Back to Kevin’s updates:
Today started with a trip to a small local private university built a couple years ago. The purpose was to see how the program was run, how the buildings were laid out, and what things we could learn in order to build the ICM theological college better. We especially studied the dormitories, kitchen/dining room sizing and layout, and the size of the classrooms and offices. We asked Painito what he liked and didn’t like about it and took that into consideration for the new buildings. Next we tackled finding someone who knew anything about water well drilling in the country. After meeting a couple people, we found the head geologist at the Ministry of Mines and Resources. He said their department used to drill water wells for communities but their equipment has been broken and unused for 20 years. They only have one technician left and he has no equipment to use. We then inquired to the NGO relief agencies and no one had heard of anyone with any drill rigs in the country. The equipment would have to be driven from Uganda or Kenya if we wanted well water. Our last and least desirable option is to take water from the lake. We’ll investigate that tomorrow but it should work but as a last resort.
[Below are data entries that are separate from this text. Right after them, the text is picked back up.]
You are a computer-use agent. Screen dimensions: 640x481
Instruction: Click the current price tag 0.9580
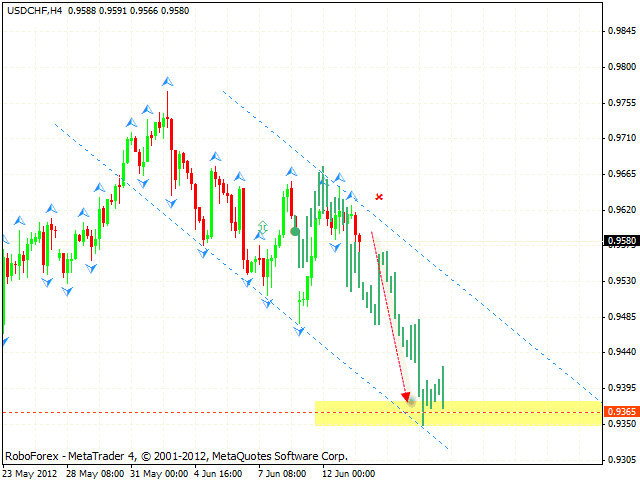coord(621,240)
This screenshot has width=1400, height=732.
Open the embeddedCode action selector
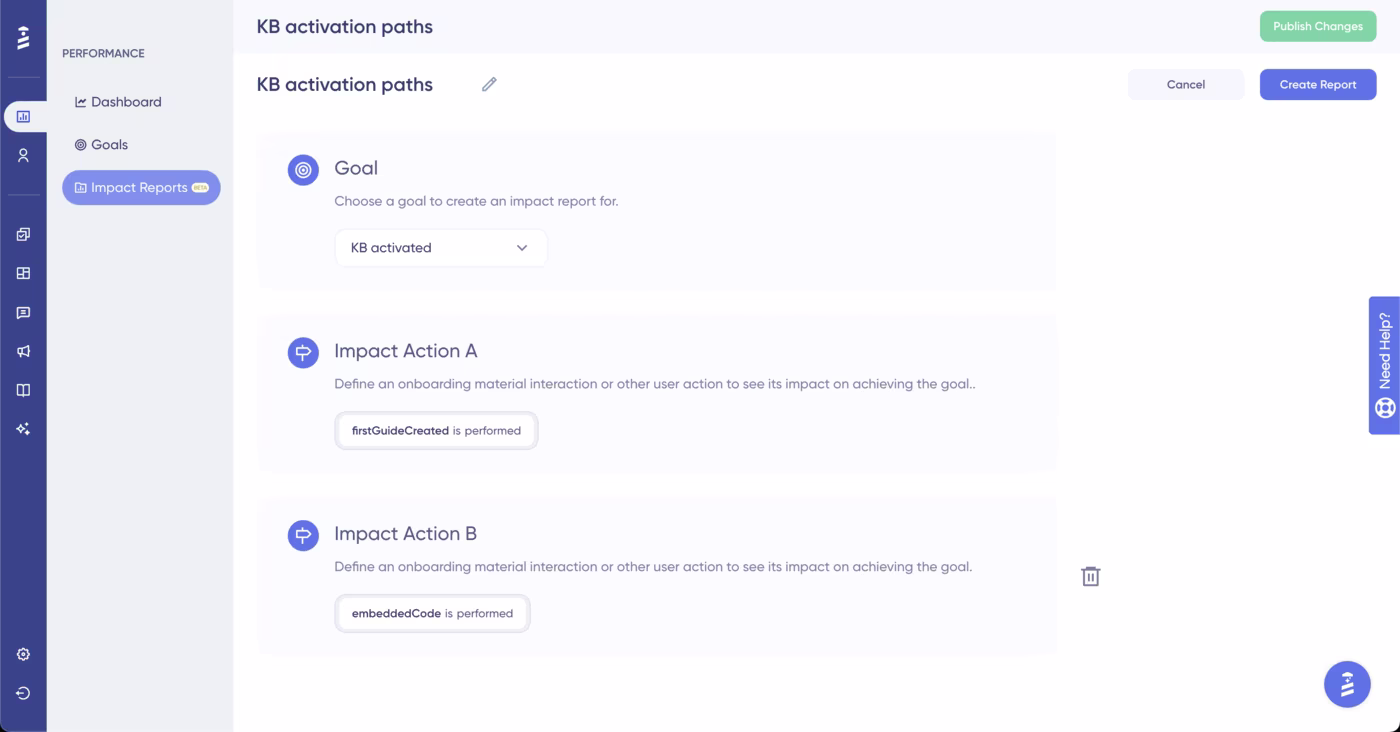click(432, 613)

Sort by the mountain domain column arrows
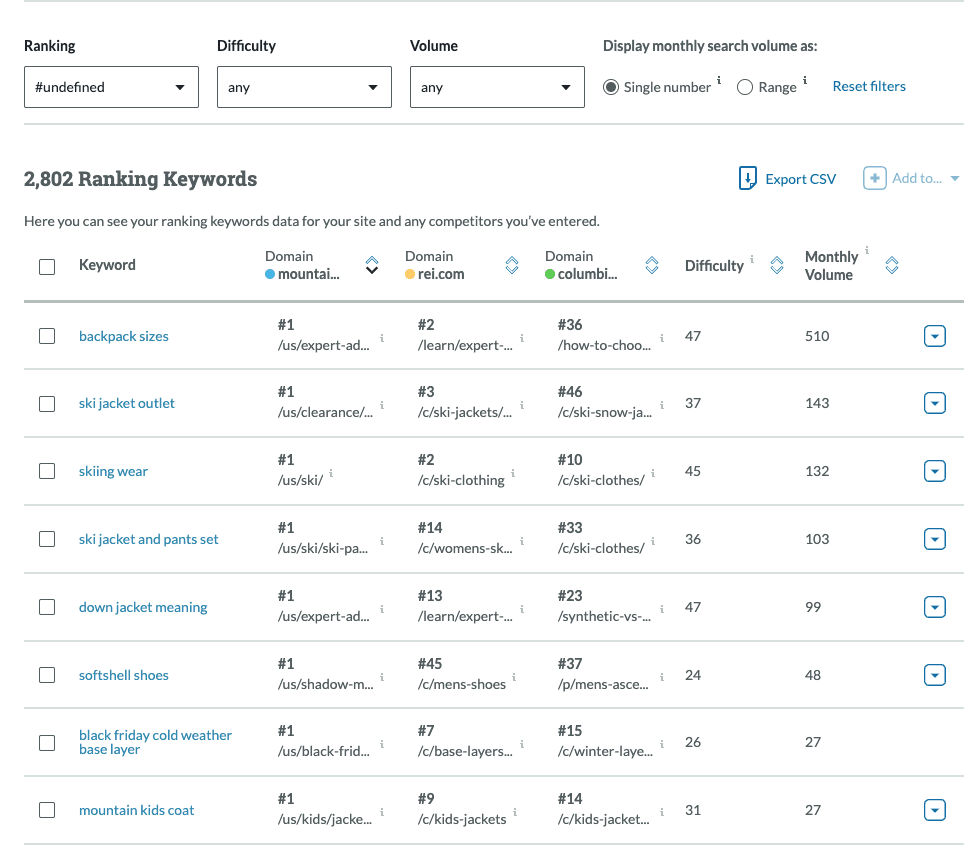tap(371, 265)
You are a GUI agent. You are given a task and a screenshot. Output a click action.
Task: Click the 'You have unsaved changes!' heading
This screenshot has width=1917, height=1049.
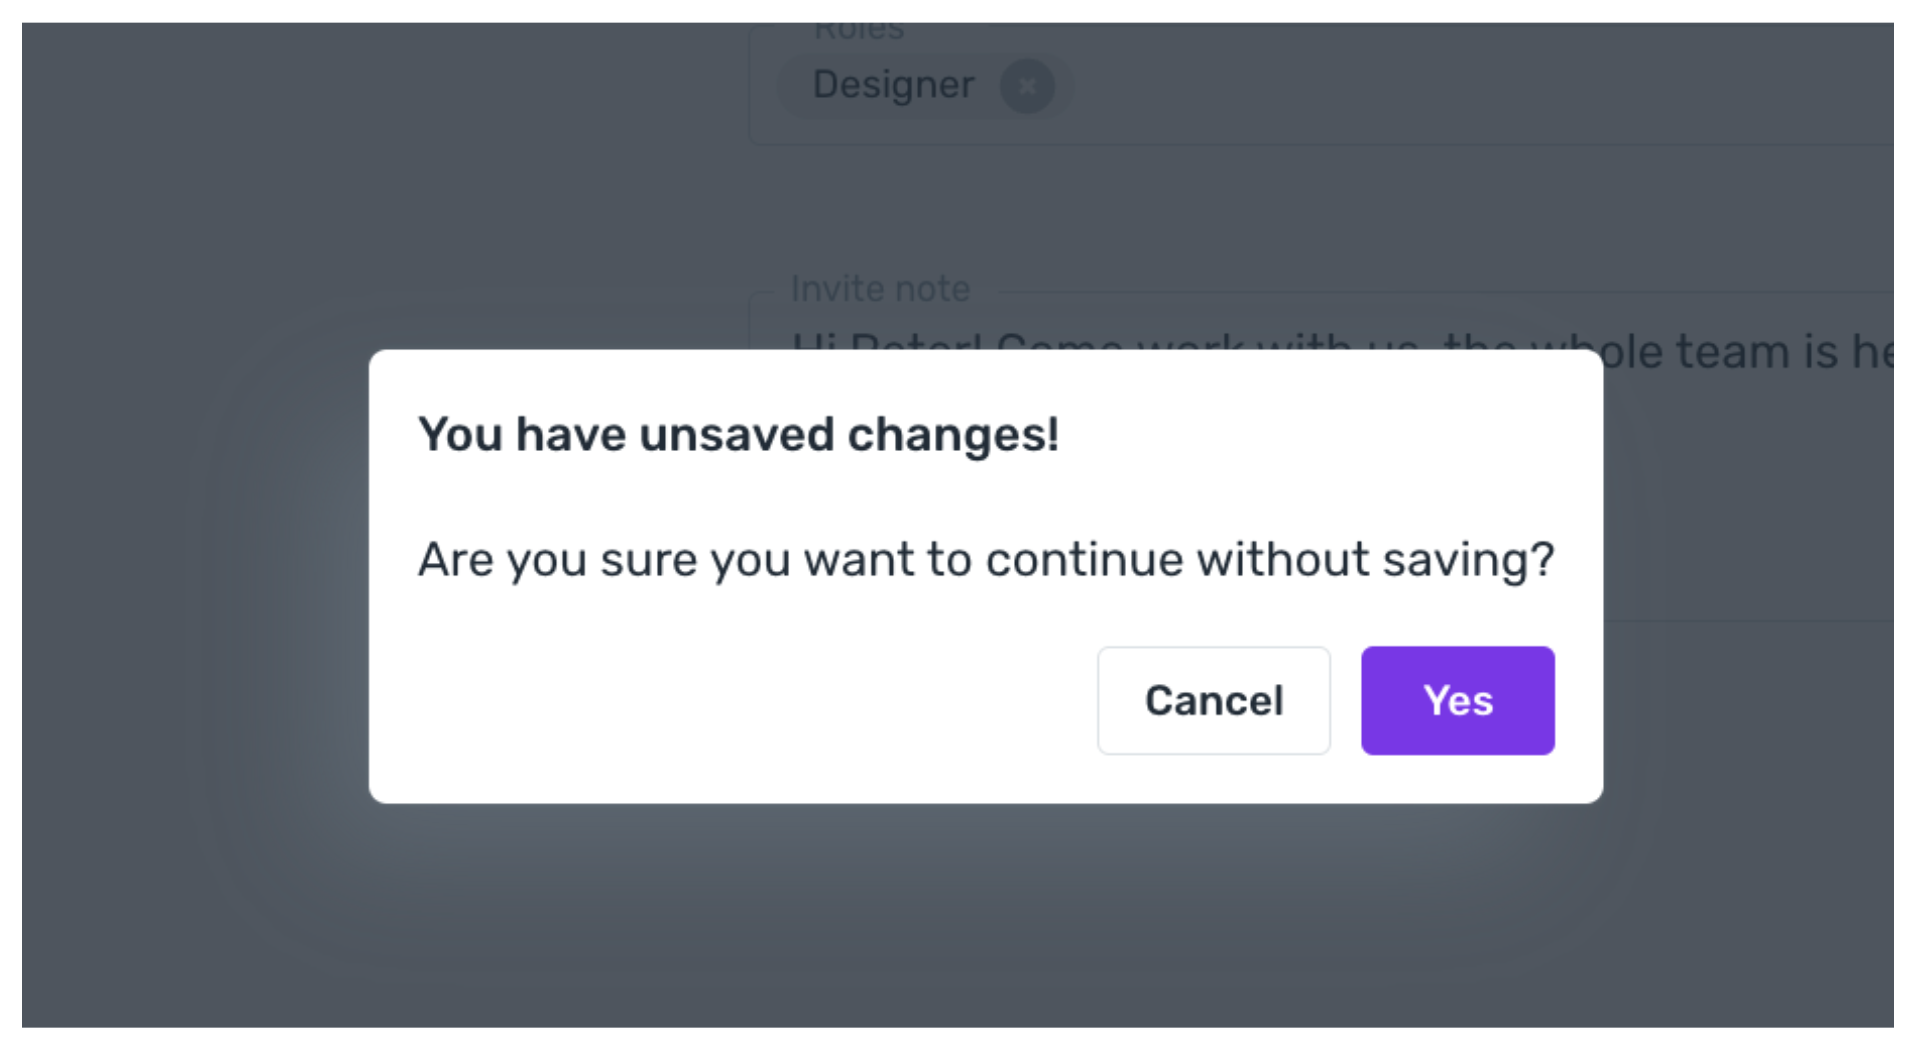coord(738,435)
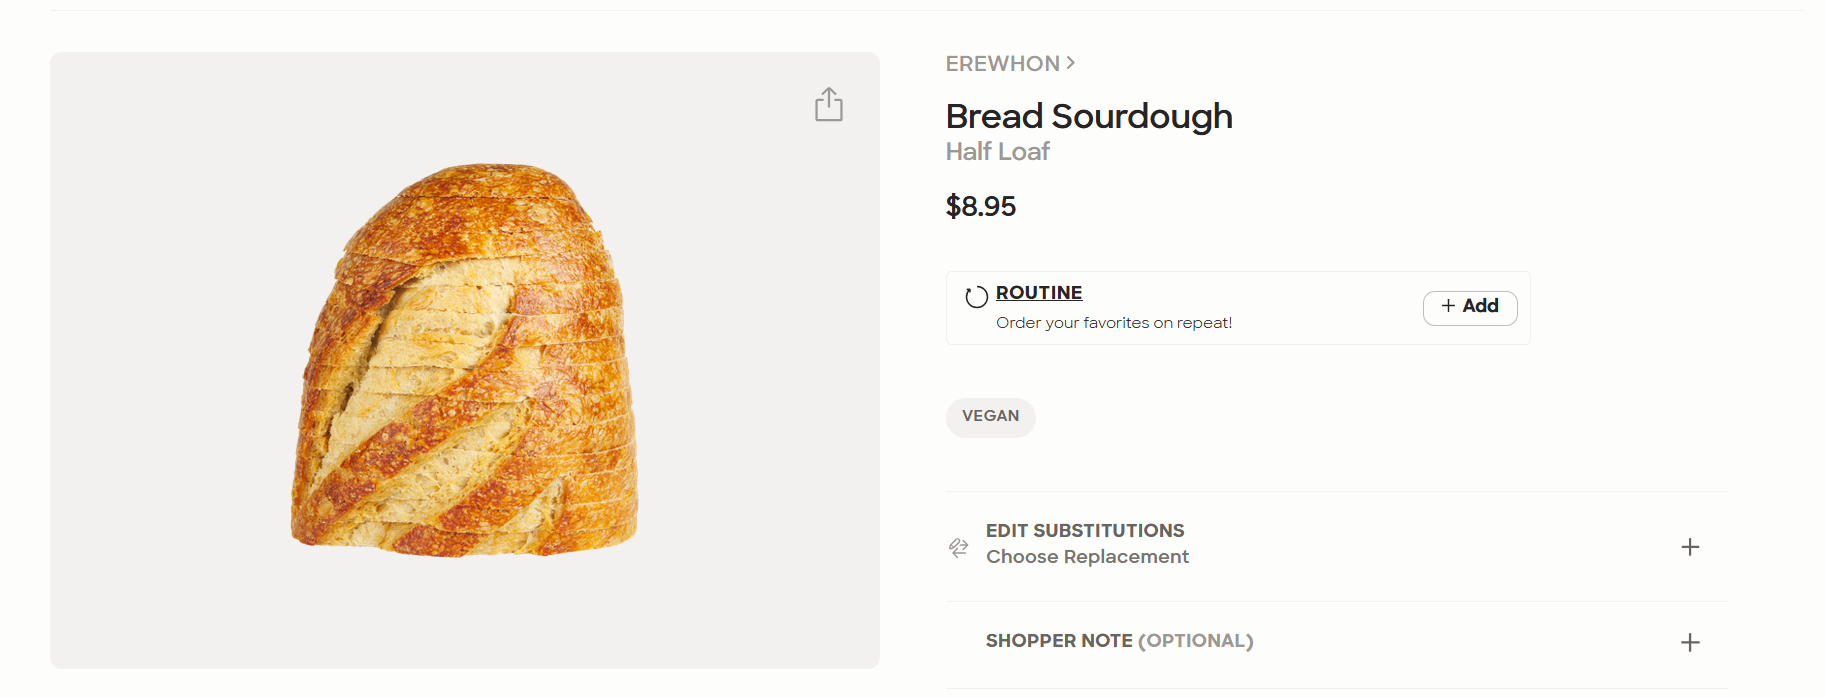This screenshot has width=1826, height=698.
Task: Click 'Order your favorites on repeat!' text
Action: (x=1114, y=323)
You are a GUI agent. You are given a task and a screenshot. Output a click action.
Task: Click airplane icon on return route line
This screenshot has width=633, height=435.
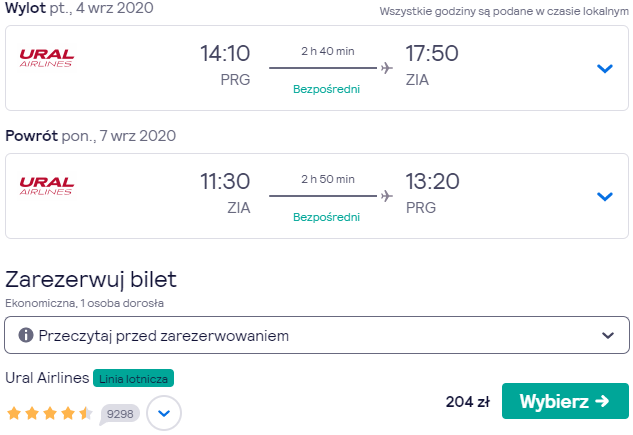[387, 196]
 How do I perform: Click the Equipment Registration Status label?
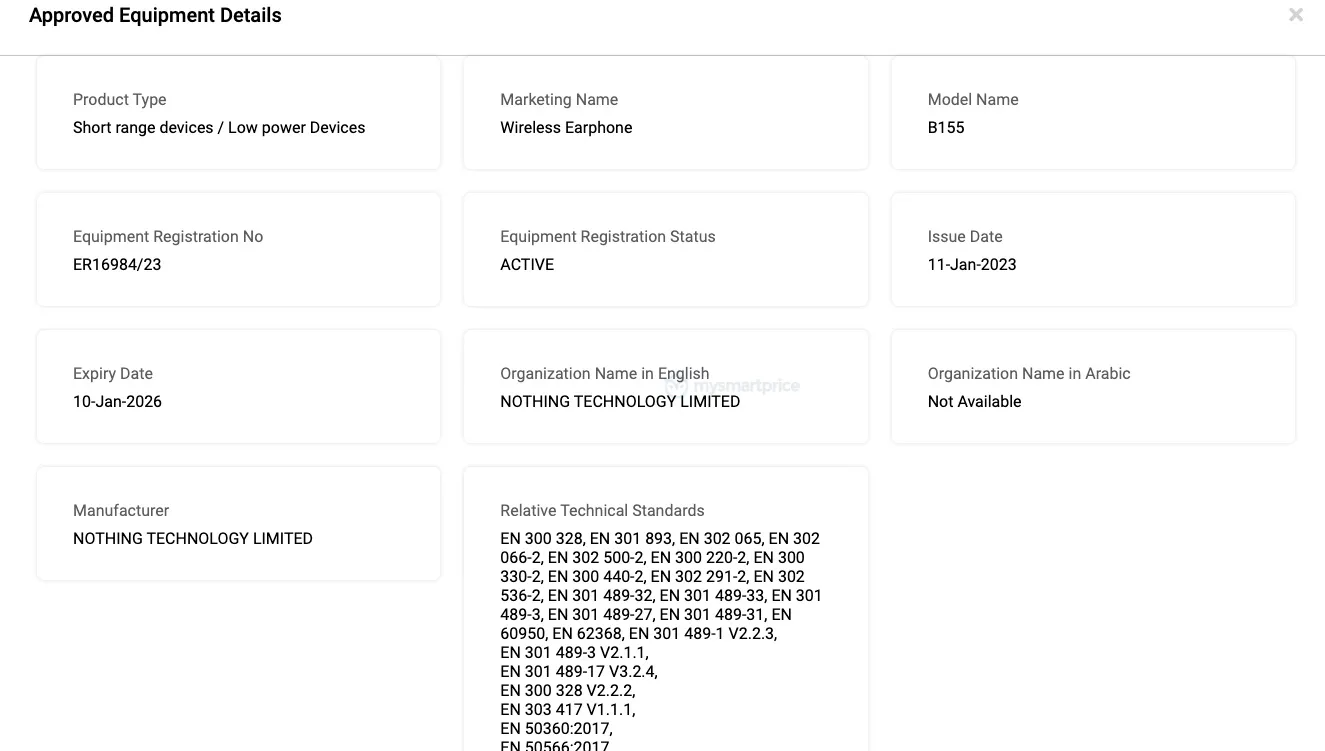(x=608, y=236)
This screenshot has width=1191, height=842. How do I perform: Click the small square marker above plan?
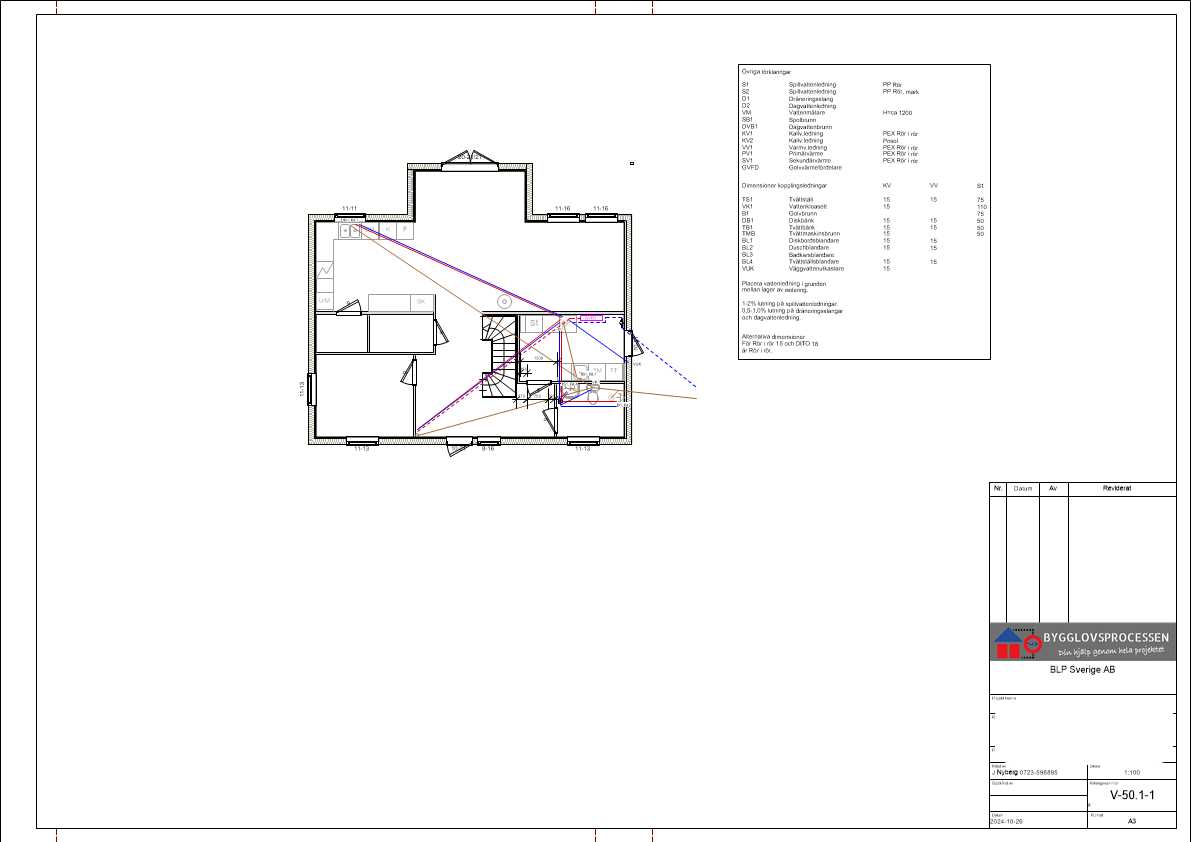(x=632, y=163)
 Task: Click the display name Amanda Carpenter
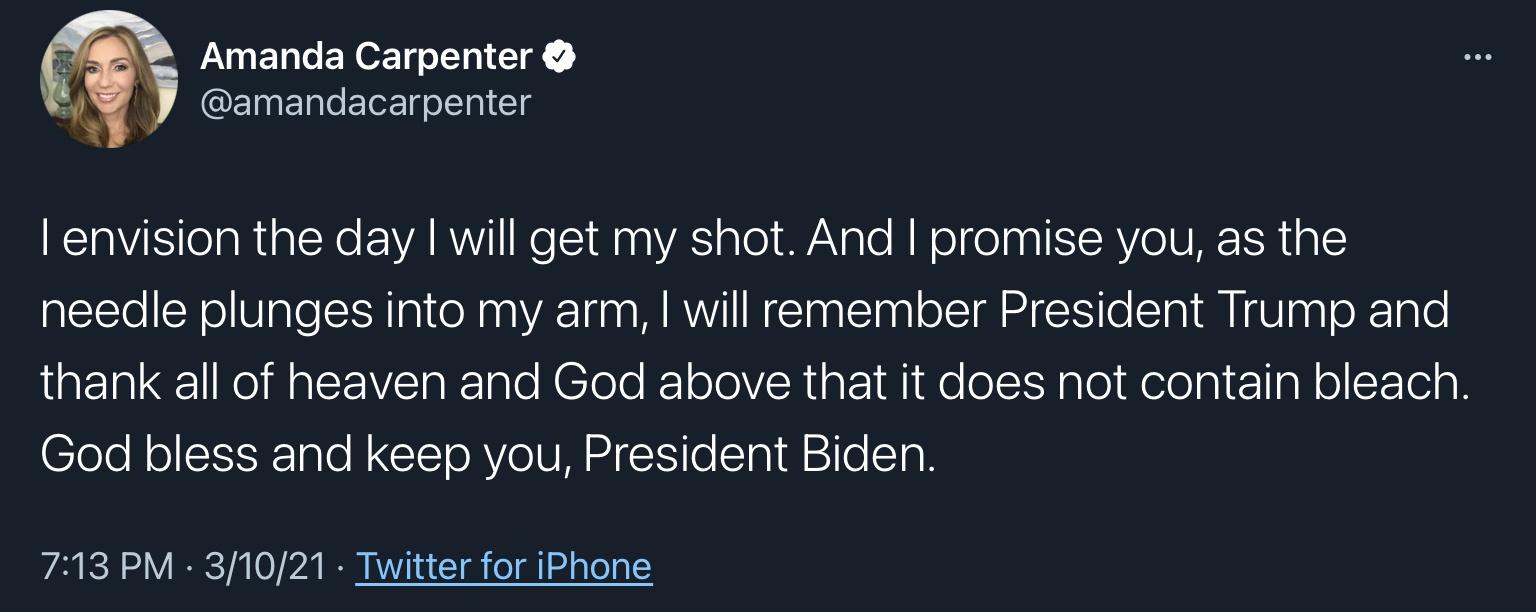click(x=366, y=57)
We had dinner with the chief of security for the country (head of CIA equivalent). As the leader of the honoured guests, I sat next to him and tried to engage in small talk for an hour. That was tough! His broken English and formality were barriers, but we talked about our kids, the challenges of the country, and what we did in our spare time. He will be escorting us on Saturday to the beach (I think he is coming swimming too). The locals were quite intimidated by him, but he is a Christian, and has been tasked by the country’s president to ensure no politicians or bureaucracy hold this project up.
We ended the evening with a discussion of how much we have yet to do this week and how we’re going to get it done. Tomorrow will be a busy day. Our devotional was about how each of us has a part to play in the church, and how our supporters and encouragers back home are just as much a part of this project as we are.